WEDNESDAYS WORDS is a new weekly installment that ranks the most interesting, intriguing books of the week (old, new, reissues, digital, etc). Contributors represent a variety of genres and sources. Each book includes Title and publisher blurb.

This is a rare one item WEDNESDAYS WORDS and the latest I’ve ever put one together, but put it together I did. Enjoy!

Creepy Presents Bernie Wrightson [Hardcover]


Book Description
Publication Date: September 13, 2011 | Series: Creepy Presents
All of horror legend Bernie Wrightson’s Creepy and Eerie short stories, color illustrations, and frontispieces are finally collected in one deluxe hardcover! These classic tales from the 1970s and early 1980s include collaborations with fellow superstars and Warren Publishing alumni Bruce Jones, Carmine Infantino, Howard Chaykin, and others, as well as several adaptations and original stories written and drawn by Wrightson during one of the most fruitful periods of his career! All stories and images in this collection are restored with care and reprinted in the same oversized format as Dark Horse’s award-winning Creepy Archives and Eerie Archives series.

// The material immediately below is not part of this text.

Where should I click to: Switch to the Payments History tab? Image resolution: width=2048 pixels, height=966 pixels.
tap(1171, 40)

As far as one book recommendations go, you would be hard pressed to find a better one than CREEPY PRESENTS BERNIE WRIGHTSON! First the hardcover book, which I’m perusing, in between writing this post, smells great.

I know that sounds like an odd statement, especially to all you digital i-something babies, but for those of us raised and reared on paper and ink, there are few things as evocative as the new book smell.:)

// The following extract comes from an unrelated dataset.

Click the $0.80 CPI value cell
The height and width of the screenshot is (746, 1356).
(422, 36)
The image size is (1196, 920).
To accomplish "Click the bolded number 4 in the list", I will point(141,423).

Add to that the fact that DARK HORSE who published this book, publishes really high quality books, and you have something special as much for construct as content. Something that can not be effectively… digitized.

So despite being printed in China, DARK HORSE is very quality-conscious and demanding… and it shows in the finished product. It’s a gorgeous art compilation book, containing the best art and stories from Wrightson’s time at Warren Publishing!

And lastly it’s Bernie Wrightson, one of the most celebrated sequential artists of the late 20th century; and here in the 21st, his work still remains… unrivaled.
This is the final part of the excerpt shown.